:: OBJECTIVE ::
Copy out the lines from the items below word for word, starting at the line that contains "Given: Uncheck 自动添加序号 option" and stopping after the line that contains "Action: click(x=548, y=202)". Include both of those lines.

===

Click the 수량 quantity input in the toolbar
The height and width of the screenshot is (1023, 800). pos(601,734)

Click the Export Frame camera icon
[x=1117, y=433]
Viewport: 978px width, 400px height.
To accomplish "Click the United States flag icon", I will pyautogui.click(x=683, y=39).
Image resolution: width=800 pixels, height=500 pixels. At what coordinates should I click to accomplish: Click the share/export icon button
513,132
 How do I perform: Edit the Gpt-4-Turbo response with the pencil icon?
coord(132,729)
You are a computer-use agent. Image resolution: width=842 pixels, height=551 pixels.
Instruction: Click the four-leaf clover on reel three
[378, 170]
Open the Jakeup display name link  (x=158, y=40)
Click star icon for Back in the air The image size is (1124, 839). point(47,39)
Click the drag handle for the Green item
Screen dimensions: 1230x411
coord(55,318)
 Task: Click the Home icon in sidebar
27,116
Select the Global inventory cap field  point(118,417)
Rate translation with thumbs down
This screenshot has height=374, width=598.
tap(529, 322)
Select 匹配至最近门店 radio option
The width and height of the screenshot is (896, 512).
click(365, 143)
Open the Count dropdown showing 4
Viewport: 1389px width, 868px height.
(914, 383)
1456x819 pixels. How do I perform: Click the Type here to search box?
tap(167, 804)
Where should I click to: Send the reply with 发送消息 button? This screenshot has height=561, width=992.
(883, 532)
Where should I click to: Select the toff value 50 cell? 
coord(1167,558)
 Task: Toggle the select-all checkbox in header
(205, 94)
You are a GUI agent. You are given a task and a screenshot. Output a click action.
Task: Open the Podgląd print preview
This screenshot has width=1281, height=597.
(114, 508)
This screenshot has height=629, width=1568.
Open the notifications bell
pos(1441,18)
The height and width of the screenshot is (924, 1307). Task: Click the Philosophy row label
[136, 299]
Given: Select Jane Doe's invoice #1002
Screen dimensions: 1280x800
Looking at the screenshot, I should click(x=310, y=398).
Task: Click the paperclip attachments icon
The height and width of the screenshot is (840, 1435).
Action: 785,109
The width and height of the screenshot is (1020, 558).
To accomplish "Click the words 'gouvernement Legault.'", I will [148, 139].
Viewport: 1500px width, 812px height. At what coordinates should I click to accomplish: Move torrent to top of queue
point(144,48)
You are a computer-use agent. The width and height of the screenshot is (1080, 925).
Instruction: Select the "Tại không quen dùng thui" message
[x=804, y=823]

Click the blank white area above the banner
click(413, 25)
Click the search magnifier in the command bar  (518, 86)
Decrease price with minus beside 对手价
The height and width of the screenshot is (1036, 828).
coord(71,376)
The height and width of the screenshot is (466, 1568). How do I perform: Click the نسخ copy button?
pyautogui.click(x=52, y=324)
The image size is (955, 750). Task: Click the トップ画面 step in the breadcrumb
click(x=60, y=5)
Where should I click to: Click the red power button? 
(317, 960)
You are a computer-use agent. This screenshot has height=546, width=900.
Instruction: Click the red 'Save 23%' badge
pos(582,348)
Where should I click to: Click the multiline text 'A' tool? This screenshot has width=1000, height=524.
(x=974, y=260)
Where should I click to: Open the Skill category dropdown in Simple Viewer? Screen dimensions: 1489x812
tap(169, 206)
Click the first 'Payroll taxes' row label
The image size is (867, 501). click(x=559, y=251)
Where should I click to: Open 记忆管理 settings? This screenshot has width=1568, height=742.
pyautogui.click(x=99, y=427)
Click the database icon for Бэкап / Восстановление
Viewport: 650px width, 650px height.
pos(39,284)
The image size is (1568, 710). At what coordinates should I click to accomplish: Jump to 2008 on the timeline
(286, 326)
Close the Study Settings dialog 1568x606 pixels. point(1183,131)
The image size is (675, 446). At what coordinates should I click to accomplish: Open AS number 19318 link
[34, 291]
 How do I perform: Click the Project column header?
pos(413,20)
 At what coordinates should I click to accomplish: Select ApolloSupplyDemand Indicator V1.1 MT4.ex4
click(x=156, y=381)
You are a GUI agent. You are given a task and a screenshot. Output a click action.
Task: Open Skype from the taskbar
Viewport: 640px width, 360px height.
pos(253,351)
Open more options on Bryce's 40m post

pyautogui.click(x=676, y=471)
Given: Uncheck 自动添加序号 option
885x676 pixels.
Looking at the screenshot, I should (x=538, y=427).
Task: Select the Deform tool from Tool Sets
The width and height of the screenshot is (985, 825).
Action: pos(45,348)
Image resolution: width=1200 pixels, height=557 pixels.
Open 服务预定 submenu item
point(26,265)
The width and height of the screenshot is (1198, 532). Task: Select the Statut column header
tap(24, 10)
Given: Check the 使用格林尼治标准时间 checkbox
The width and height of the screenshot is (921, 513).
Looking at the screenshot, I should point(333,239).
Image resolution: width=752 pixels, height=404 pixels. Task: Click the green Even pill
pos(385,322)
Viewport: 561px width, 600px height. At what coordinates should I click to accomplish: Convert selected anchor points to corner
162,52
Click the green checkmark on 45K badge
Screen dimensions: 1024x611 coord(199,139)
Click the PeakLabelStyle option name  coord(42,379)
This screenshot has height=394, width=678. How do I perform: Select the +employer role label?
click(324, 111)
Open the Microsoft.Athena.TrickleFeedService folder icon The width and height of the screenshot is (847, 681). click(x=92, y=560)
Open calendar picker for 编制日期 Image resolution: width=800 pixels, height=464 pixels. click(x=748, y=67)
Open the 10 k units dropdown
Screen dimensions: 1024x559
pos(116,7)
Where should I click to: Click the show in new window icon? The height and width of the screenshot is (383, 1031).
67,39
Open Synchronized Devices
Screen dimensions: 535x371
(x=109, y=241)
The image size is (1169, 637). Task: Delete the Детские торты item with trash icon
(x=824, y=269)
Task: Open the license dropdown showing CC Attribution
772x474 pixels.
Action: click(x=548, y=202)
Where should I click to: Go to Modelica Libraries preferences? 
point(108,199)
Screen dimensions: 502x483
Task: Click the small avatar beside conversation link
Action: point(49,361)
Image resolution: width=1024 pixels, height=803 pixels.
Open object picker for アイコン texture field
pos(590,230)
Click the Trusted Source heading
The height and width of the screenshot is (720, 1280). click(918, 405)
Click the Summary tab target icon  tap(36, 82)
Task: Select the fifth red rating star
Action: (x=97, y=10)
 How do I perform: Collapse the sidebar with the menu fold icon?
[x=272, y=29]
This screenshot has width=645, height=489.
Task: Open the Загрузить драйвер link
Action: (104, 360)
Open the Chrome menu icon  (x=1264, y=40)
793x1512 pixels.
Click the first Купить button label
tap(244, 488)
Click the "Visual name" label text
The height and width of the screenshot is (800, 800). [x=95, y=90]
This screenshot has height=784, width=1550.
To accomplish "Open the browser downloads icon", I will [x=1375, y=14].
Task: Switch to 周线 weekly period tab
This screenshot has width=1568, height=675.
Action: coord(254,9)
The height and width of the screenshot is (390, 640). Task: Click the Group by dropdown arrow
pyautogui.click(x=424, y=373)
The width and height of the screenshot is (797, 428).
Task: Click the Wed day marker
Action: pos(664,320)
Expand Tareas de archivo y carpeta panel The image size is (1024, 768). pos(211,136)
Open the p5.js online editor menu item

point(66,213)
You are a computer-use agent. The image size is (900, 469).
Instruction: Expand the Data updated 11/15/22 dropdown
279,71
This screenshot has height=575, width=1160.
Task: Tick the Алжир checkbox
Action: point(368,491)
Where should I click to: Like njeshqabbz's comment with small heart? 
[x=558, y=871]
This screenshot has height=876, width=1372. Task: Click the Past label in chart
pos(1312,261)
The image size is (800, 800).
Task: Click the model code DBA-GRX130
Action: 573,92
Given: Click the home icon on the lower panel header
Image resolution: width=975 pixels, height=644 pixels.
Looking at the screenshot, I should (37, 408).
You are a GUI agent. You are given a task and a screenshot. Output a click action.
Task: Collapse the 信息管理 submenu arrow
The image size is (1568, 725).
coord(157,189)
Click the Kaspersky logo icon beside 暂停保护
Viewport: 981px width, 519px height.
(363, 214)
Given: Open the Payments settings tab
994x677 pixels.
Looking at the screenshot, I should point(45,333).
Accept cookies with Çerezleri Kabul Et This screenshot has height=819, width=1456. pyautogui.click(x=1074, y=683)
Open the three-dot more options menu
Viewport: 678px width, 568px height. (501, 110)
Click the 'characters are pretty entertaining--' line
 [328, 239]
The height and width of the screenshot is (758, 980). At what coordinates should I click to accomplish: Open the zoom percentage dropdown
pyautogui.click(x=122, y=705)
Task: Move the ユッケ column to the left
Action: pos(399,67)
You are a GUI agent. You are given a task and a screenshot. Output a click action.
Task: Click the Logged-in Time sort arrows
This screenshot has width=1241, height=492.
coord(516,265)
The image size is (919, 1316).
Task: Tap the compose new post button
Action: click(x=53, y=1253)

===

:: ANSWER TO THE PROBLEM ::
Given: Uncheck 自动添加序号 option
885x676 pixels.
Looking at the screenshot, I should (x=538, y=427).
Task: Select the Deform tool from Tool Sets
The width and height of the screenshot is (985, 825).
Action: pos(45,348)
Image resolution: width=1200 pixels, height=557 pixels.
Open 服务预定 submenu item
point(26,265)
The width and height of the screenshot is (1198, 532). Task: Select the Statut column header
tap(24, 10)
Given: Check the 使用格林尼治标准时间 checkbox
The width and height of the screenshot is (921, 513).
Looking at the screenshot, I should point(333,239).
Image resolution: width=752 pixels, height=404 pixels. Task: Click the green Even pill
pos(385,322)
Viewport: 561px width, 600px height. At what coordinates should I click to accomplish: Convert selected anchor points to corner
162,52
Click the green checkmark on 45K badge
Screen dimensions: 1024x611 coord(199,139)
Click the PeakLabelStyle option name  coord(42,379)
This screenshot has height=394, width=678. How do I perform: Select the +employer role label?
click(324, 111)
Open the Microsoft.Athena.TrickleFeedService folder icon The width and height of the screenshot is (847, 681). click(x=92, y=560)
Open calendar picker for 编制日期 Image resolution: width=800 pixels, height=464 pixels. click(x=748, y=67)
Open the 10 k units dropdown
Screen dimensions: 1024x559
pos(116,7)
Where should I click to: Click the show in new window icon? The height and width of the screenshot is (383, 1031).
67,39
Open Synchronized Devices
Screen dimensions: 535x371
(x=109, y=241)
The image size is (1169, 637). Task: Delete the Детские торты item with trash icon
(x=824, y=269)
Task: Open the license dropdown showing CC Attribution
772x474 pixels.
Action: click(x=548, y=202)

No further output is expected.